E&N - Qual a situação atual das lavouras, algum risco de prejuízos, mesmo sem a possibilidade de estiagem no atual período?
Acosta - As lavouras de arroz e soja estão se desenvolvendo muito bem, fica a dúvida de o quanto o plantio pressionado pelas chuvas e as áreas de replantio irão impactar em produtividade, já que em determinadas regiões do estado essas áreas são bastante expressivas. Ainda é cedo para estimar algum prejuízo, até mesmo pelo potencial de compensação das culturas. O milho no noroeste do Estado enfrentou eventos climáticos adversos, já trazendo prejuízo aos produtores. A cultura enfrentou excesso de chuva e baixa luminosidade durante seu ciclo produtivo. Além de temporais com granizo e ventos fortes nas lavouras em final de ciclo.
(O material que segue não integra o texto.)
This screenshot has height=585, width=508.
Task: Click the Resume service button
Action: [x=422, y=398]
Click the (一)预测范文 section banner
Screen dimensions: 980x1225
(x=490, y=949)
Enfim, como diz aquela velha máxima, agricultura é uma indústria a céu aberto, enquanto houver lavoura, existe risco.
E&N - Depois de dois anos extremamente difíceis, o que os produtores implementaram nas lavouras em termos de novas tecnologias?
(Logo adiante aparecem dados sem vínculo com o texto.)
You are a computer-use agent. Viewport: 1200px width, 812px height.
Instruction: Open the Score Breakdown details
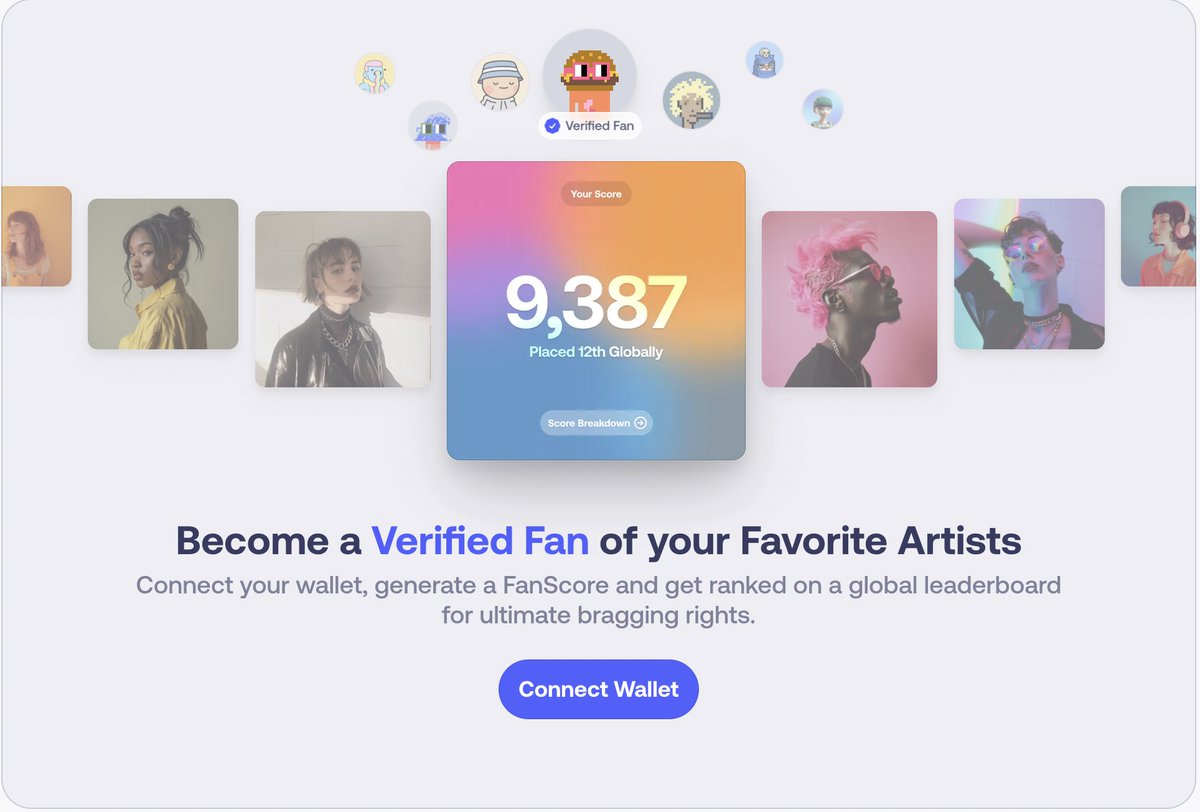pyautogui.click(x=597, y=423)
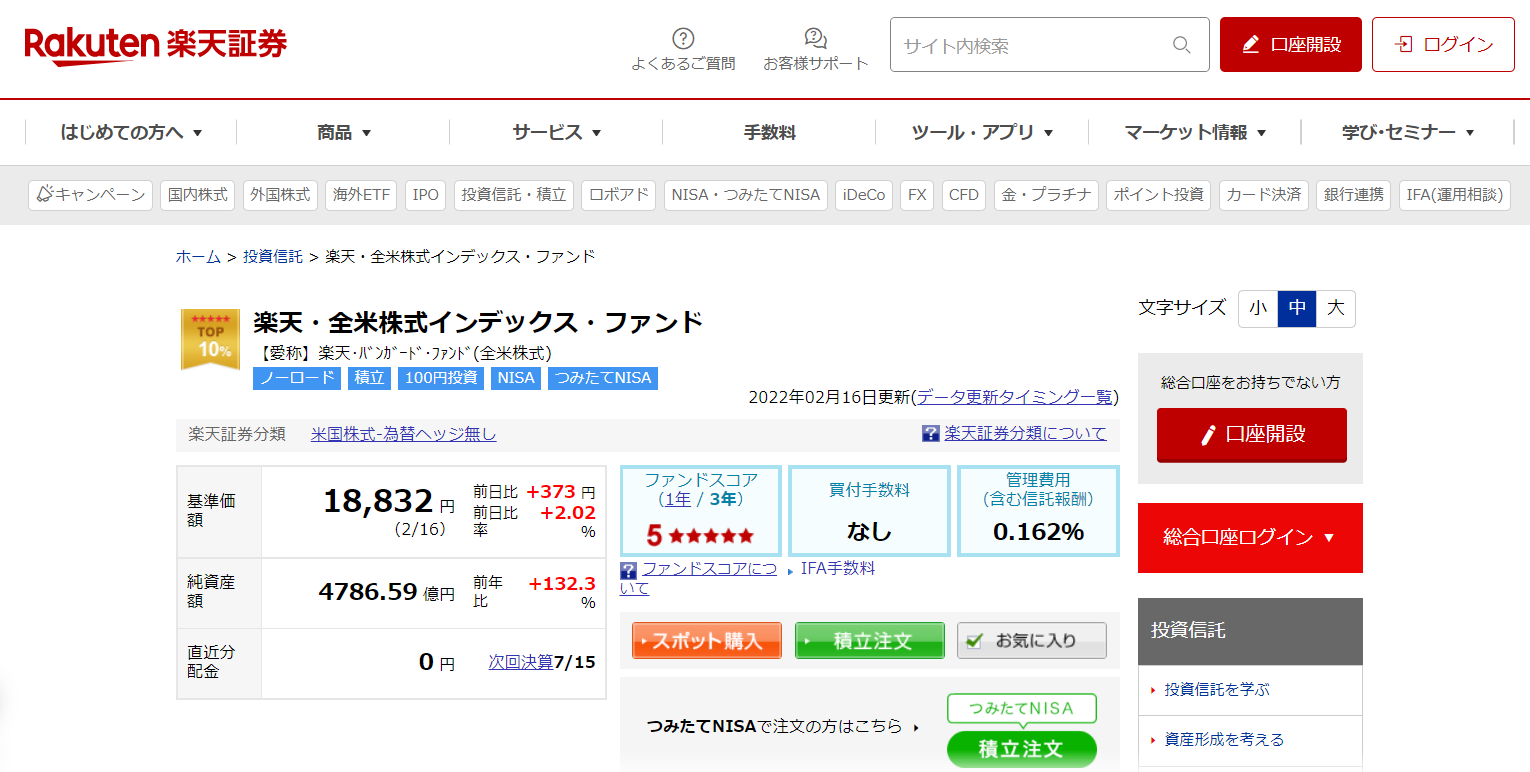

Acosta - O Agronegócio é um setor que requer novas tecnologias constantemente, sejam tecnologias em genética, em máquinas, enfim. No entanto, esse é um momento de se organizar, mais do que investir em novas tecnologias, é o momento de qualificar a gestão do negócio. Certamente sairão com mais tranquilidade desses anos desafiadores aqueles que estão organizados, e quando me refiro à organização, me refiro a medidas simples que trarão muitos benefícios ao produto: implantar um modelo eficiente de controle de custos, organizar mecanismos para a gestão do fluxo de caixa, fazer uma análise de fechamento de ano agrícola que nos permita extrair indicadores úteis. O percentual do resultado está comprometido com investimentos já assumidos? Qual a minha atual dependência financeira dos Bancos? Qual atividade me traz o maior retorno por hectare? Qual tem a melhor margem? São indicadores como esses que farão nossa gestão mais profissionalizada, que farão com que possamos comparar a evolução do nosso negócio entre diferentes safras e até mesmo comparar entre diferentes propriedades, nos acenando onde estamos indo bem e onde temos margem para melhorar.
E&N - A questão do seguro agrícola sempre traz discussões no setor, como avalia essa ferramenta?
Acosta - A contratação do seguro sempre é algo delicado de se avaliar, já que em razão dessas frustrações seguidas, tiveram seus custos elevados significativamente, no entanto, é um importante mecanismo de proteção para o produtor. Cabe sim avaliar as empresas com quem o produtor irá se relacionar, pois vimos casos de não cobertura do seguro por subterfúgios variados.
*Ana Esteves é jornalista formada pela Universidade Federal do Rio Grande do Sul (UFRGS). Atuou como repórter setorista de agronegócios no Jornal do Comércio, Correio do Povo e Revista A Granja. Hoje, atua como assessora de imprensa e repórter freelancer. Também é graduada em Medicina Veterinária pela UFRGS.
Safra de Verão 2023/2024 - Dados Gerais
A Emater/RS prevê um aumento significativo na safra 2023/2024, estimando um crescimento de quase 50% em comparação ao ciclo anterior. A projeção é de uma colheita superior a 36 milhões de toneladas, em contraste com as 24,2 milhões de toneladas obtidas em 2023. A área cultivada atingiu 8,3 milhões de hectares, representando um aumento de 1,72% em relação à Safra 2022/2023, que engloba culturas como soja, arroz, milho e feijão 1ª safra. Destacando-se como a principal cultura do Estado, a soja apresenta expectativas de recuperação, com um crescimento expressivo de 73% na produção. Isso resultaria em uma colheita estimada em 22,4 milhões de toneladas.